C'est peut-être le drame qu'il vivra en 995 qui le décidera à partir. En cette funeste année, les troupes du roi Boleslav II, qui assiègent Libice, massacrent la totalité de la dynastie Slavnikide. Absent du pays, Adalbert échappe au carnage. Sans doute plus résolu que jamais, il se lance à la conquête spirituelle des tribus de la Baltique.Il faut sans doute saluer, avant même la qualité spirituelle de l'homme, l'exploit physique et le courage de l'entreprise. Car environ 700 km à parcourir à cheval dans un environnement hostile, ce n'est pas rien ! Précisons qu'il n'est pas totalement seul : Boleslav le Vaillant, futur roi de Pologne, lui fournit un contingent de soldats pour l'escorter jusqu'à Gdansk - Dantzig en allemand.
Des missions de christianisation au Moyen-Age, les textes ont évoqué l'abattage des arbres sacrés, adorés par les tribus païennes. Ce faisant, les missionnaires espéraient gagner à leur cause quelques âmes "idolâtres". Censés détenir une force magique, ces arbres ne pouvaient être abattus que par des êtres d'une puissance supérieure. Ce genre de ruse n'était apparemment pas fait pour fonctionner à très long terme : à l'instar des Francs en Saxe, Adalbert devra faire face à de nombreuses résistances.
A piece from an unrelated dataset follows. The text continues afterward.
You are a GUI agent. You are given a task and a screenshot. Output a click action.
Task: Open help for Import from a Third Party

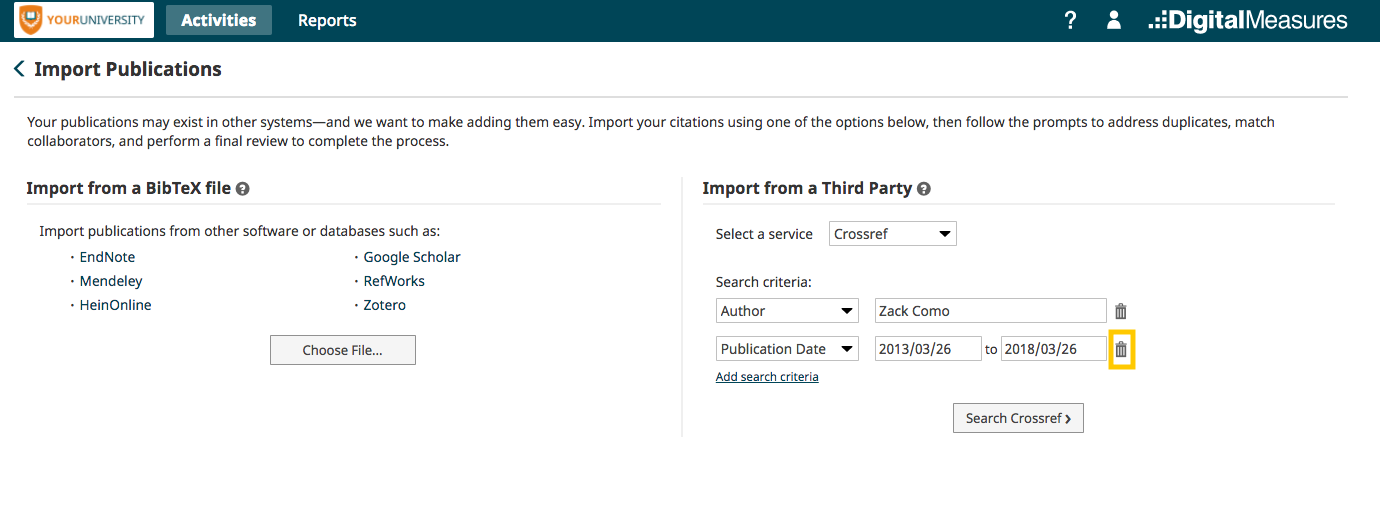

En 997, il est décapité près de Truso - aujourd'hui Elblag - sa tête tournée vers son pays d'origine.
D'après les sources médiévales, son corps aurait été racheté par Boleslav le Vaillant pour un poids d'or identique à celui du défunt. Quelques années plus tard, Adalbert prend l'auréole, il est canonisé.
Au-delà de l'aventure, Adalbert a surtout fait de la Bohême un pôle majeur de la Chrétienté occidentale. Mais les voisins polonais ont également de quoi honorer la mémoire du saint. C'est en effet ce dernier qui donnera à Boleslav le Vaillant, roi de Pologne en 1025, la légitimité nécessaire pour asseoir la position du royaume dans l'Europe médiévale. Significative est aussi l'influence exercée par le Saint sur l'Empereur germanique Otto III dans sa décision de s'appuyer sur les nations slaves pour renforcer l'Empire.
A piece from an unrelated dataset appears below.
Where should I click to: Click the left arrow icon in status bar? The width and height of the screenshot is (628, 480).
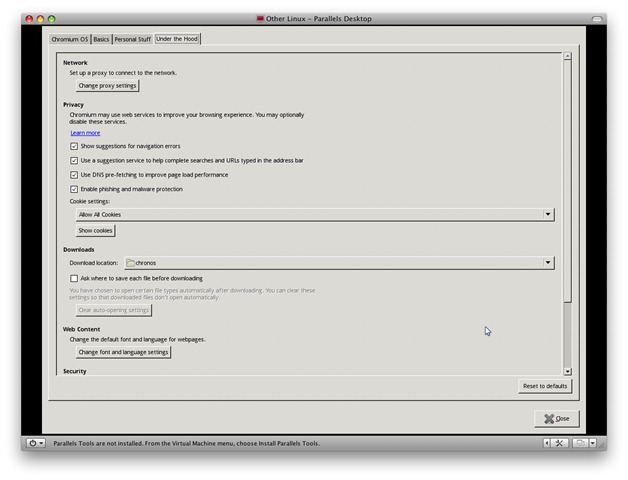point(546,443)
On ne sera donc pas étonné que Saint-Adalbert reste longtemps l'épicentre d'enjeux culturels et nationaux. A sa mort, ses os, véritables reliques, restent un temps à Gniezno, à environ 50 km au nord de Poznan. En 1037, le duc de Bohême Bretislav Ier, les ramène à Prague. Mais selon d'autres versions, il ne prit avec lui qu'une partie des os, laissant l'autre partie en Pologne. Aujourd'hui encore, Adalbert est resté un symbole fort de la construction nationale dans les deux pays. Son originalité est sans doute d'être plus partagé que disputé. Le saint a non seulement deux tombes, mais également deux crânes, l'un à Prague et l'autre à Gniezno ! Ce dernier fut d'ailleurs volé en 1923.
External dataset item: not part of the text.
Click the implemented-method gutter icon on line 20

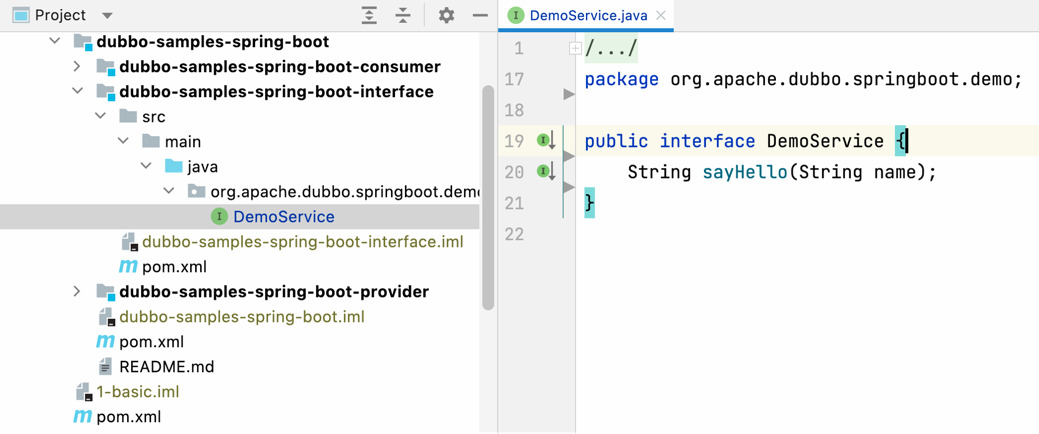[545, 172]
Parmi les traces du passage du saint tchèque, il est encore possible d'admirer la magnifique porte en bronze sculptée de la cathédrale de Gniezno. Réalisée au XIIème siècle, elle illustre en 18 scènes l'aventure du martyr. Véritable épopée, la vie d'Adalbert est d'abord l'histoire d'une christianisation interne à l'Europe centrale. Par là, elle raconte aussi la naissance d'une identité commune.